# Exercise details
An exact transcription of every entry is required. Images are not part of it.

# Records from a collection
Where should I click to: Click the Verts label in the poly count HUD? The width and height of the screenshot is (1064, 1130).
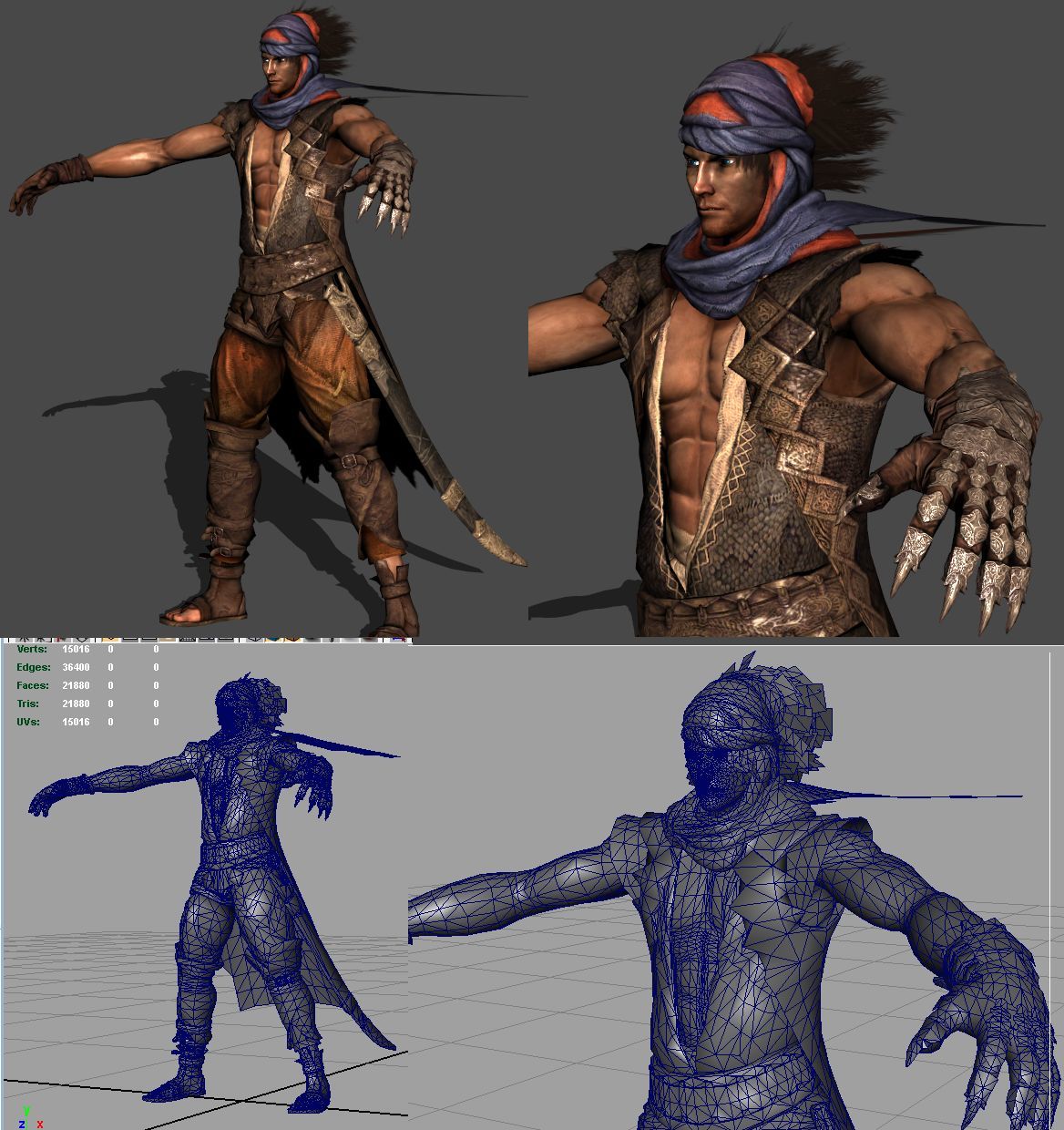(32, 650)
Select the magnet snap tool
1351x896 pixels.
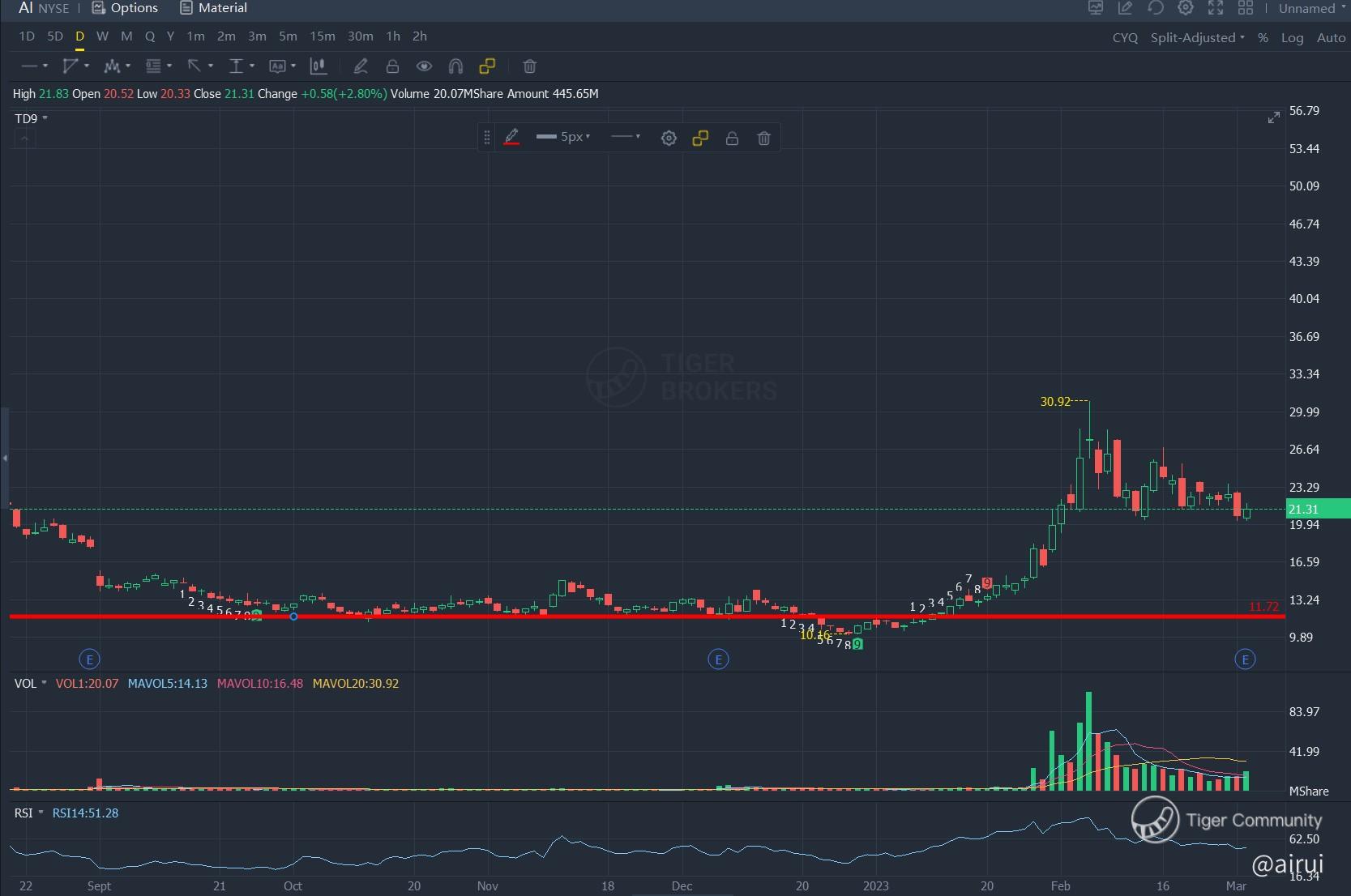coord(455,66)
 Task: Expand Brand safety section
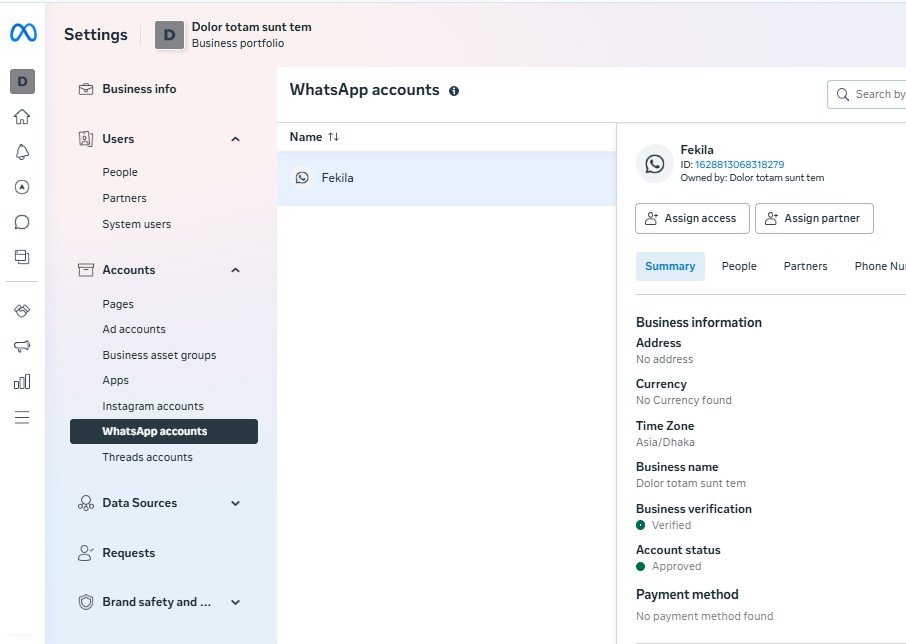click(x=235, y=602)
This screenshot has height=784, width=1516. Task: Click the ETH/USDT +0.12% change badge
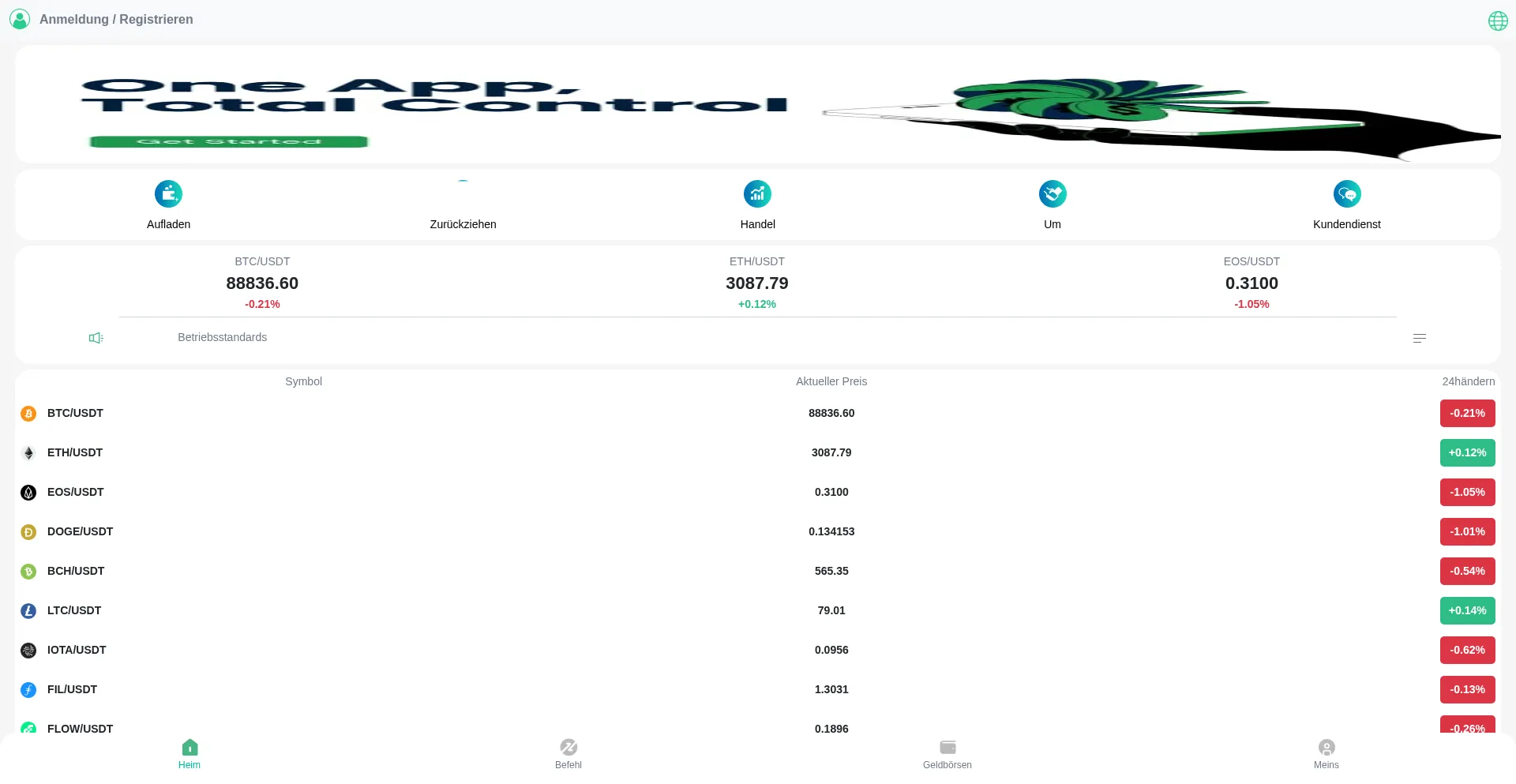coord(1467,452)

# Solution
Where should I click to: Click the Verts label in the poly count HUD? The width and height of the screenshot is (1064, 1130).
(32, 650)
Select the magnet snap tool
1351x896 pixels.
coord(455,66)
 Task: Expand Brand safety section
click(x=235, y=602)
This screenshot has height=784, width=1516. Task: Click the ETH/USDT +0.12% change badge
coord(1467,452)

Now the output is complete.